Kunikahi Gadis Cantik Anak Seorang Nelayan

Cerita ini adalah fiktip dan hanya karangan belaka. Tidak ada unsur kesengajaan dalam penulisan cerita ini. Jika ada kesamaan, baik nama, kisah, atau tempat kejadian dalam cerita ini, hanyalah faktor kebetulan saja. Cerita ini hanya untuk hiburan dalam mengisi waktu senggang. Selamat menikmati.

Di kesempatan itu, saya yang memiliki hobi foto-foto, memotret keindahan alam tersebut. Banyak yang saya potret, mulai dari pantainya, para nelayannya, perahunya, hingga ikan hasil tangkapan para nelayan pun saya potret

Episode 1

Perkenalkan nama saya Sarto. Tinggal di Jakarta. Saya tinggal bersama Ayah, Ibu, dan satu adik lelaki bernama Dinan.

Ayahku bernama Kuncoro, seorang pengusaha sukses yang memiliki tiga perusahaan perdagangan di daerah Jakarta. Ayah mempercayakan tiga perusahaan kepada para karyawannya. Sehingga Ayah lebih banyak memantau para orang kepercayaannya dari rumah saja. Di rumah, Ayah memiliki satu ruangan khusus sebagai tempat aktifitasnya.

Ibuku bernama Rita. Hanya ibu rumah tangga biasa saja. Namun, Ibu sangat memperhatikan segala keperluan kami, mulai dari memasak, menyiapkan sarapan, beres-beres rumah, dan lainnya, karena kami tidak memiliki asisten rumah tangga.

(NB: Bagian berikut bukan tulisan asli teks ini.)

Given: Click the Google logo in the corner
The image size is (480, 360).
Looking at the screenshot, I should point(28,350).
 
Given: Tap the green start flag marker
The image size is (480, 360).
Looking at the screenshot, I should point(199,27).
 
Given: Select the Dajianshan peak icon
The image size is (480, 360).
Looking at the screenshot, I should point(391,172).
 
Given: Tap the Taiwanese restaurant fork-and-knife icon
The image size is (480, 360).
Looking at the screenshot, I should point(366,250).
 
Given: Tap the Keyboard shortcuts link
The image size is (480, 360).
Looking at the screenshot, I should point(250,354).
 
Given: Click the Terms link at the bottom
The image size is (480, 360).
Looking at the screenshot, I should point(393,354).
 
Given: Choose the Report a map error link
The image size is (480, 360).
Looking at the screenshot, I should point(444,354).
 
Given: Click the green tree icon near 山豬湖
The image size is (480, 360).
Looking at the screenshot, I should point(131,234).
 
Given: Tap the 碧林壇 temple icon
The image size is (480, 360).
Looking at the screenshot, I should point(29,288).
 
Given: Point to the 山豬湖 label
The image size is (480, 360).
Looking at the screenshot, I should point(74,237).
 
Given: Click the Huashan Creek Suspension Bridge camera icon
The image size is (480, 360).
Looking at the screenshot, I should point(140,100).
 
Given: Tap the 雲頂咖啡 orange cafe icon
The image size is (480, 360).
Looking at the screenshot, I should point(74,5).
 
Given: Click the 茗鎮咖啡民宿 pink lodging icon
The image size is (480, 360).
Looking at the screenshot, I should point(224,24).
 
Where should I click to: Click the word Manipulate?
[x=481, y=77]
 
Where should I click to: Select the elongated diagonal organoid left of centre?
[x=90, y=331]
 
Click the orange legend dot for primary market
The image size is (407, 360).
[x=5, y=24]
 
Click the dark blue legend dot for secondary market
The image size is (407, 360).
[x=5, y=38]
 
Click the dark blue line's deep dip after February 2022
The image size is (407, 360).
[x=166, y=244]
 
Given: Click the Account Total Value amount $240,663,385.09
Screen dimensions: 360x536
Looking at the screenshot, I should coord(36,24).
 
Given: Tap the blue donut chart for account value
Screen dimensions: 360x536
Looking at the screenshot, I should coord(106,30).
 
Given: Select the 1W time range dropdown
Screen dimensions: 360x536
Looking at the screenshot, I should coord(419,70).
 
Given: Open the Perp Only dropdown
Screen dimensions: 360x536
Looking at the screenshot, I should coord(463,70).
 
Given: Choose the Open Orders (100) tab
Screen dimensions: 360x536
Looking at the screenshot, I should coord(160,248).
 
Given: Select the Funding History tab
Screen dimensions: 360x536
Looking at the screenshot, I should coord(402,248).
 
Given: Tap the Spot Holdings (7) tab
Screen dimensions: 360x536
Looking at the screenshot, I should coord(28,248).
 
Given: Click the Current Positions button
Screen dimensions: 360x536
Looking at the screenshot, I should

Dalam suatu waktu, saya pergi berlibur ke sebuah pantai di daerah Kabupaten Karawang Jawa Barat. Tempat tersebut berbatasan dengan Kabupaten Subang.

Di tempat itu, setiap pagi dipenuhi para nelayan yang akan berangkat ke laut untuk mencari ikan. Ada juga nelayan yang baru pulang dari laut dikarenakan berangkat malam dan baru tiba di pagi harinya.

Di kesempatan itu, saya yang memiliki hobi foto-foto, memotret keindahan alam tersebut. Banyak yang saya potret, mulai dari pantainya, para nelayannya, perahunya, hingga ikan hasil tangkapan para nelayan pun saya potret.

Satu perahu kecil milik nelayan yang hampir tiba di darat, menyita perhatian saya untuk memotretnya.

Perahu itu mulai tiba di darat dan disambut oleh seorang gadis berambut panjang yang nampak riang gembira.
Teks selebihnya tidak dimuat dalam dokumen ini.